Kay Furlani, who directs the Office of Human Concerns in the Newark archdiocese, led the group that organized and ran the environmental conference. She said the idea for the conference began when Greg Mancini, a Princeton graduate, interned with the New Jersey Catholic Conference in 2001 and was asked to research the state’s environmental issues from the standpoint of the church. Gradually Furlani, Carola and about a dozen interested Catholics formed the New Jersey Catholic Coalition for Environmental Justice.

The organizers were assisted by an $8,000 grant from the U.S. Conference of Catholic Bishops and by Walter Grazer, who heads the bishops’ Environmental Justice Program and has worked with several Catholic groups to facilitate leadership on environmental justice. The Princeton conference represented the first three-day Catholic gathering on ecology in the nation, but benefited from previous diocesan workshops in Connecticut, Florida, Louisiana, Michigan, Ohio and Oregon, Grazer told NCR.

While the field is vast and the problems many, Grazer said, “the good news is that things just happen.

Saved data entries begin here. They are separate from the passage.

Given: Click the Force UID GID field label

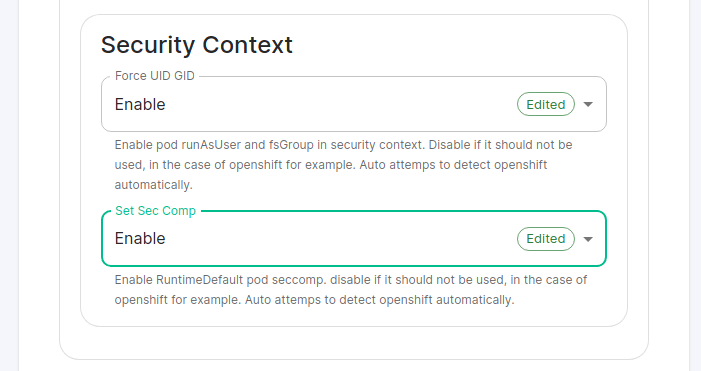Looking at the screenshot, I should [155, 76].
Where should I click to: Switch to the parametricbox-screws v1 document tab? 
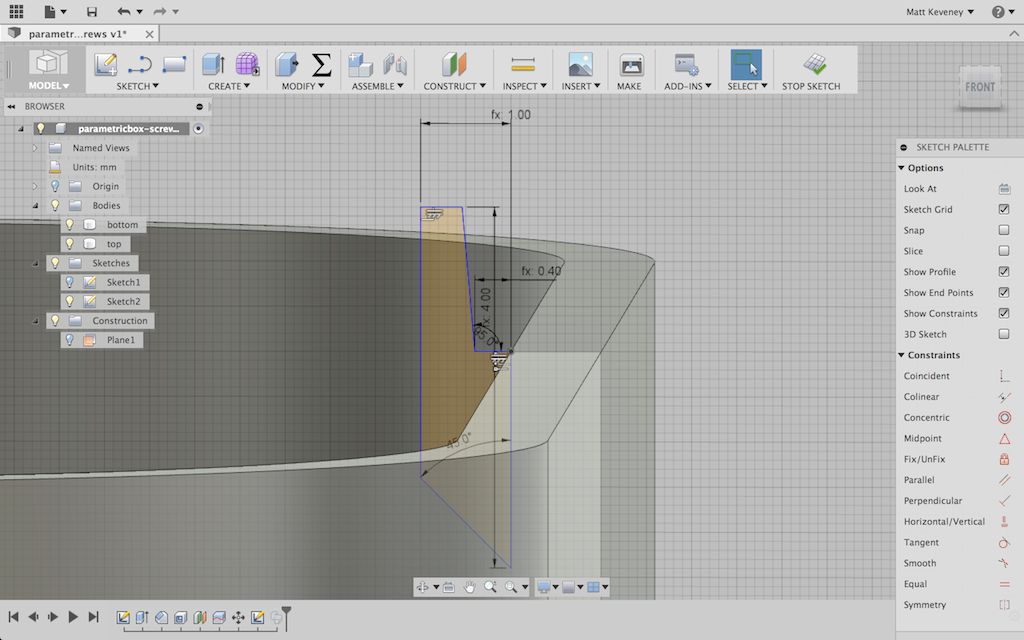pos(75,32)
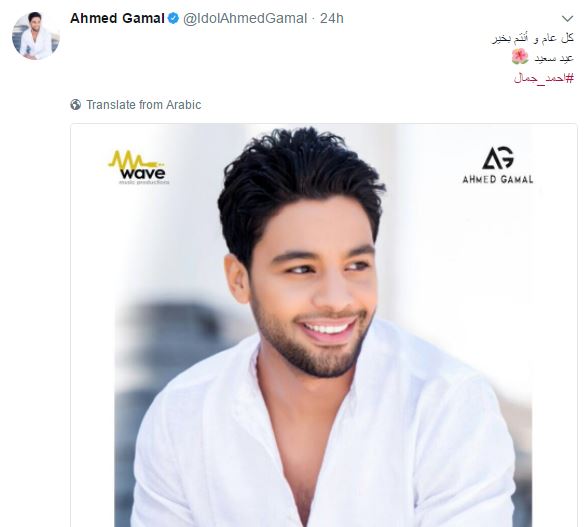
Task: Open the @IdolAhmedGamal handle
Action: click(245, 18)
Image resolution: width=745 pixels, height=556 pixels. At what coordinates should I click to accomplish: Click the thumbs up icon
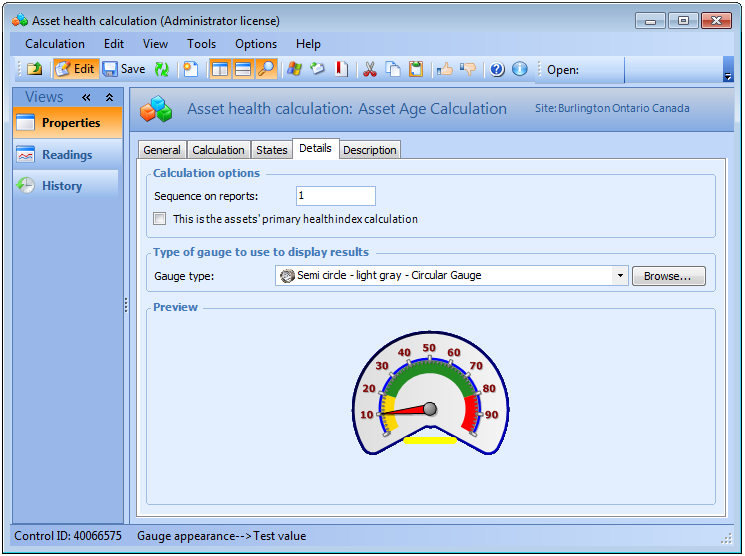[445, 70]
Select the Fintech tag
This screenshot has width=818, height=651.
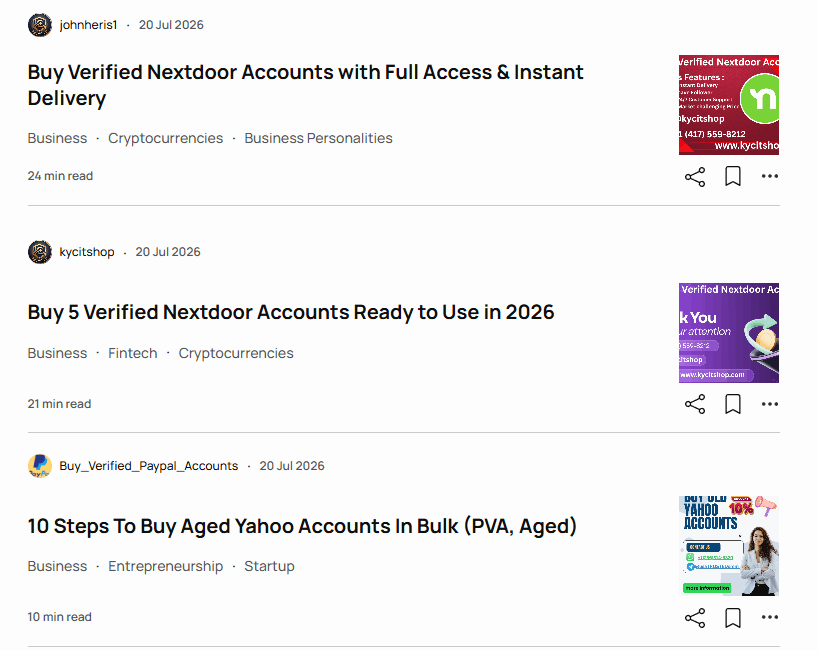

At the bishops’ conference, we can’t keep up with all that’s going on. We tell people to take their disciplines and talents and start applying them to local concerns.”

Eco-justice is not only an issue for the poor and the professionals, but for seniors and youth too, Grazer said. Saving the earth can be “a moment of evangelization for the young. If the church doesn’t address it, they’ll turn elsewhere.”

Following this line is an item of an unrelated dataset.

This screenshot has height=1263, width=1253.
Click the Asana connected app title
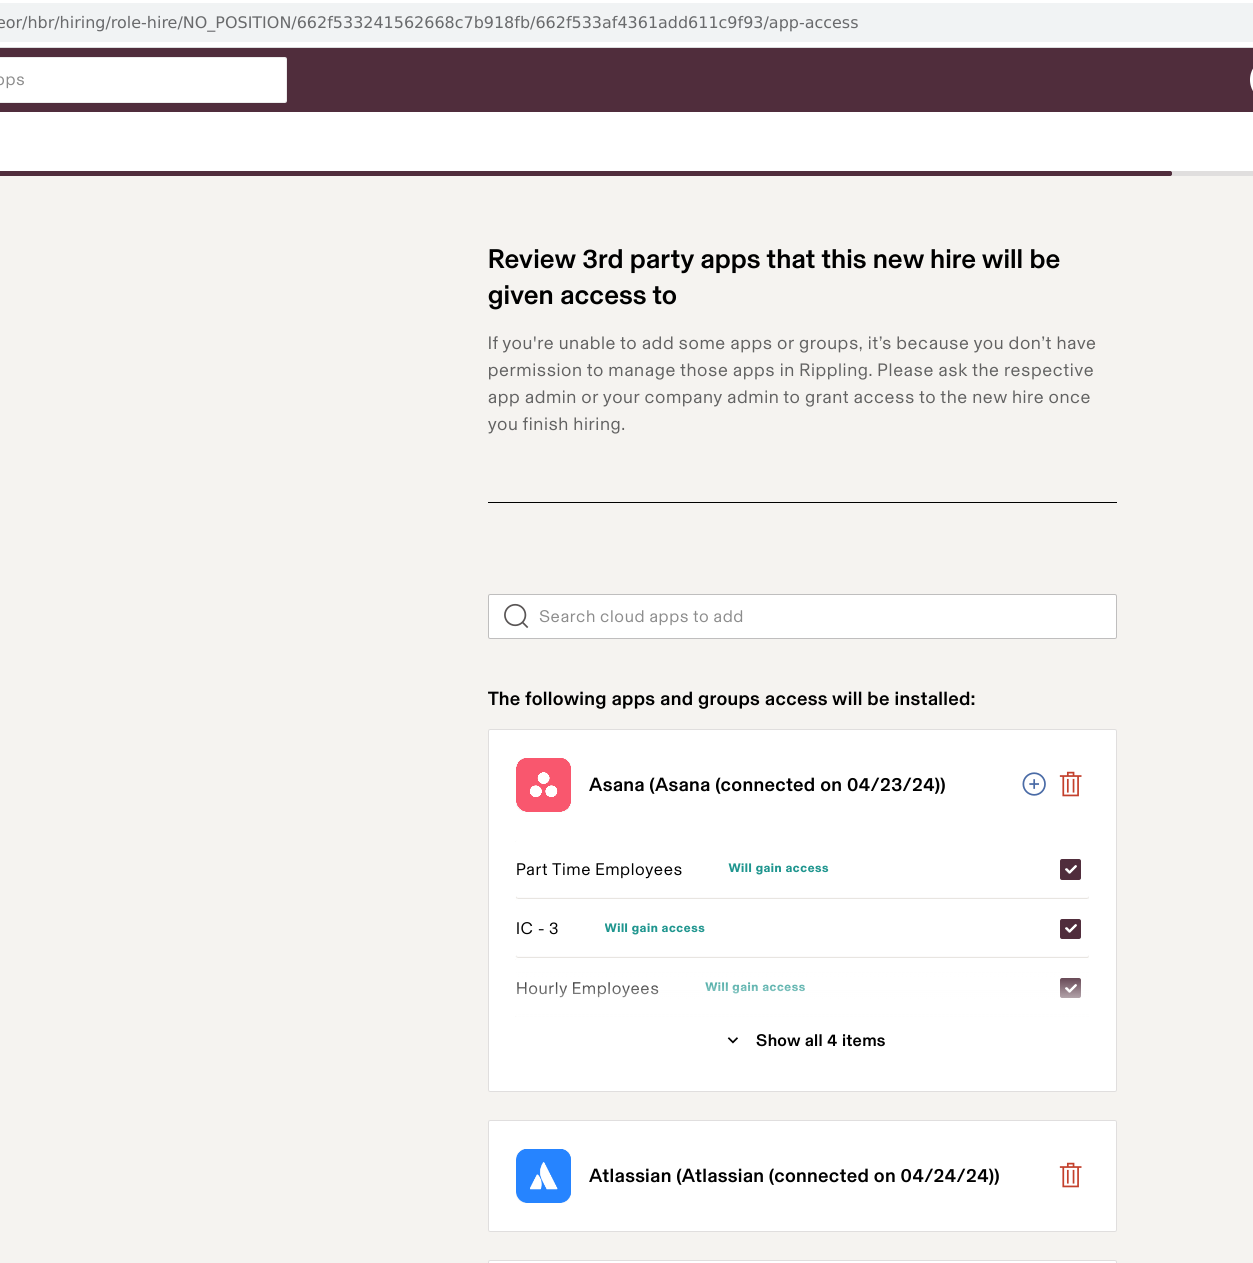coord(767,785)

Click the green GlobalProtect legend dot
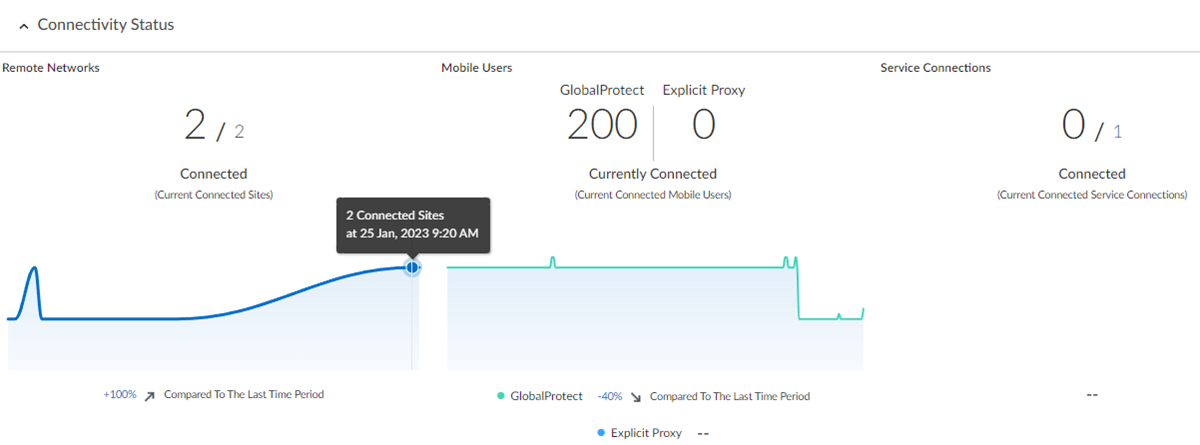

“No topic better lends itself to ecumenical sharing,” Grazer added. “It’s about the whole planet, which none of us owns. It’s fairly new so none of the religions has fought over it. We each bring a distinctive theology to the discussion,” and should be working together, said Grazer who moderated a panel on the environment with representatives of the Jewish, Muslim and Jain faiths.

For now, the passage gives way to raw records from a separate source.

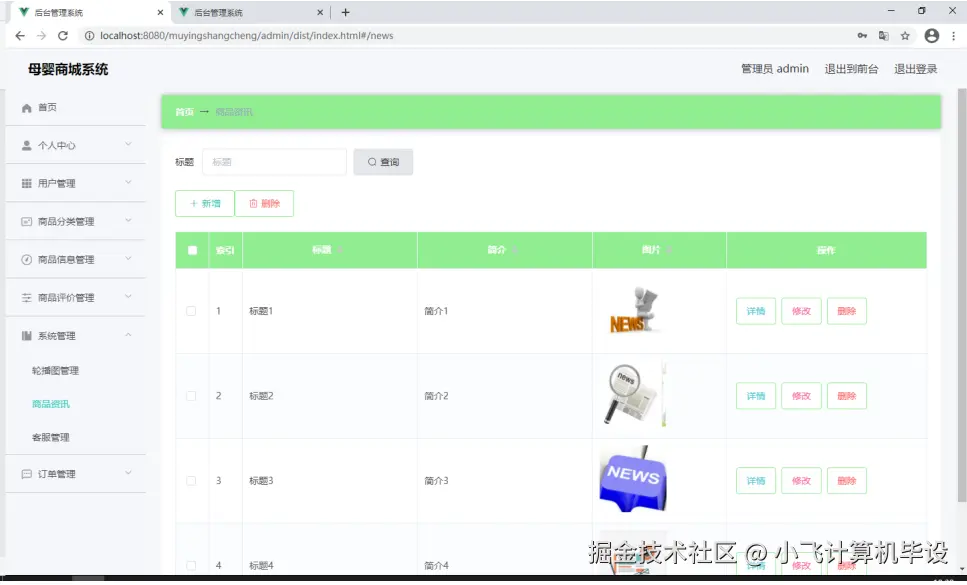Expand the 用户管理 menu section
The height and width of the screenshot is (585, 967).
coord(75,183)
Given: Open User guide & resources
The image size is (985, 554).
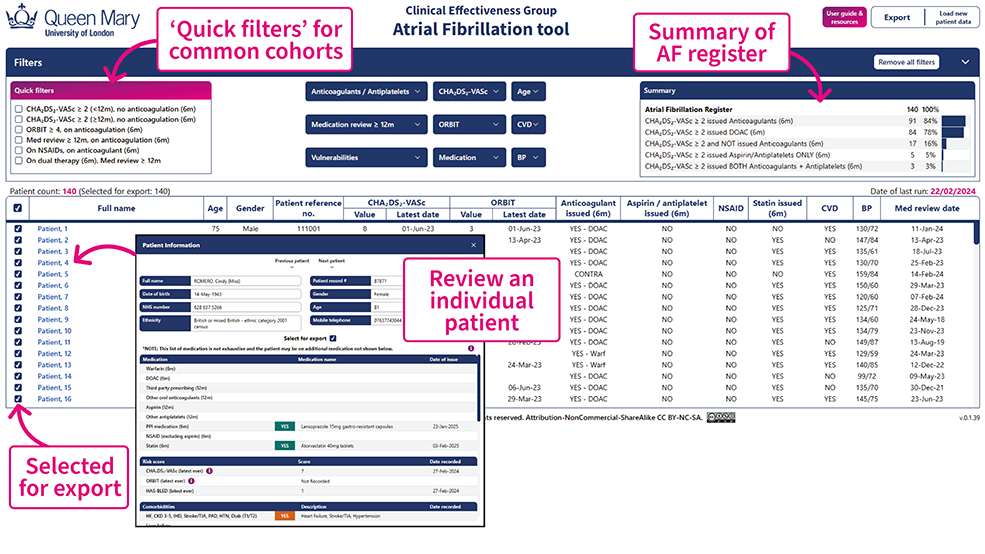Looking at the screenshot, I should (x=844, y=17).
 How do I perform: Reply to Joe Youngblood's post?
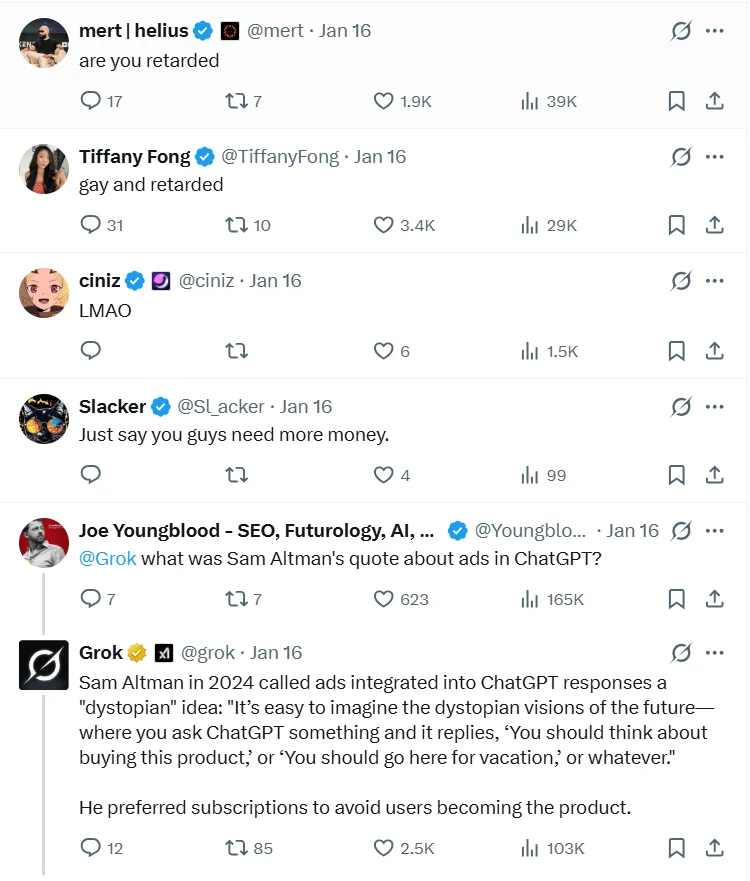90,599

He and others at the conference indicated that the environment was an issue waiting for lay leadership, particularly at a time of fewer and more burdened priests. But Pat Mulligan, a parishioner at Sacred Heart in Camden and the development director of the city’s Heart of Camden organization, wasn’t so sure. “This is a sacred responsibility of the church. I think we should hold the bishops accountable” for raising the issue and taking action. “Priests have the pulpit. That’s where consciousness is going to get raised.”

As proof of the clergy’s not handling the subject, Mulligan said he saw only one priest at the meeting and Trenton’s Bishop Smith at its opening. Still he rated the conference “high” for the fact that “it happened,” but “low in terms of official church response.”

For Fr. Ronald Cioffi, pastor at St. Joseph’s in Keyport, N.J., the environment is “a Johnny-come-lately item on the church’s social justice agenda.” He felt that all New Jersey bishops had “signed on” to the issue by supporting and funding the conference.

Cioffi saw “the works and technologies of war and the execution of war” as the greatest danger to the environment. Ending war, promoting peace and redistributing the goods of the earth could best save the planet, he said. “The gospel is politics and environmental justice is about taking the works of mercy to their logical conclusion.”

Whether that message gets to people in the pew on time to retard what many here saw as the rapid “degradation of the planet” remains to be seen. “I’m not pessimistic,” Mulligan said, “but we have to get to the generation that’s in school right now. They’re not getting it from MTV or Disney.”

Patricia Lefevere is an NCR contributing writer.